Yes, I should be updating my other stories, but I got more than a little distracted watching Sherlock, leading me here to write a short drabble-thing set in the final episode, The Reichenbach Fall. This one is around the time of the actual fall itself and from John's POV, though I may come back and write one from Sherlock's POV as well. In any case, please review because that really does motivate me to write and update more often!

Disclaimer: I do not own Sherlock or its characters (obviously) because if I did, I wouldn't be here writing this while waiting impatiently for Season 3 to air.


It all happened in an instant. One moment he's telling me to look up as he stands on top of St. Barts. The next he's telling me none of it's real; he's a fake and the bloody tabloids were right all along. Another and he's throwing the phone aside and stepping off the building as his name ripped raw through my throat, vain attempts to make him hear me. But that was the end, and all I did was stand and watch.

Goodbye, John.

The words – his words – echo in my ears as times slows down around me. Sounds become distant, the cries of surprise and shock existing as though in another world. Something rams into me as I fall to the ground, a movement I never registered until the touch of cold, wet pavement stings beneath my cheek, sharp and biting.

But my fall was not the one that worried me. A crowd had gathered by now, people gawking and staring at the man apparently proven to be a fraud, the man who created Jim Moriarty to further his own fame. The huge pain in the arse who somehow became my friend and was, despite his own and everybody else's objections, the most human person I'd ever known, if only in his own way.

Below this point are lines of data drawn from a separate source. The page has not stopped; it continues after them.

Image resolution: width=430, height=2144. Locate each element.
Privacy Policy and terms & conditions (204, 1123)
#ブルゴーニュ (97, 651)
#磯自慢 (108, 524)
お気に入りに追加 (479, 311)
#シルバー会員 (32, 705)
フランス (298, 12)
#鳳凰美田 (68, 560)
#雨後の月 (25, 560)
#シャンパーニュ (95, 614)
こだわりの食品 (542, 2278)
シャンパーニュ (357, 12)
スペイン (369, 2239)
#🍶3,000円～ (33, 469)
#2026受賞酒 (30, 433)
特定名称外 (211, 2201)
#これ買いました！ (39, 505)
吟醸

"I'm a doctor," the words spill from my lips, mumbled and half-hearted, meant only to part the spectators who stood to hide him from my sight. Fumblingly, I reach my hand out to grasp at the still-warm wrist, resisting from surveying the rest of the scene or laying eyes upon the dark crimson spreading across the pavement, because that only might prove this really was the end of it all. No, I couldn't let myself think that way for it couldn't be true. Sherlock was far too stubborn to die; true, he loved risking his life and all just for the fun of it, but the lucky bastard somehow always knew he'd get out of it perfectly unharmed. And this time could be no different; there just had to be proof of that.

But there was none. No pulse, not even a weak one, beat beneath my desperate, searching fingertips, no matter how hard I concentrated on finding one, how hard I hoped for one to be there. I let my hand fall, useless, as others gripped my shoulders and pulled me away, out of the way of the paramedics who lifted his limp body onto a stretcher hastily, a pale arm hanging lifelessly over the side.

At that point, as the stress and anxiety of the past few days hit, only augmented by the fresh wave of loss, I could do little more than watch on helplessly the proceedings that continued. It was all I could do to try and plead, almost argue again the way we always did, with him in the last moments before his body disappeared into the van.

Just stop it. Don't you be dead. Don't you dare be dead.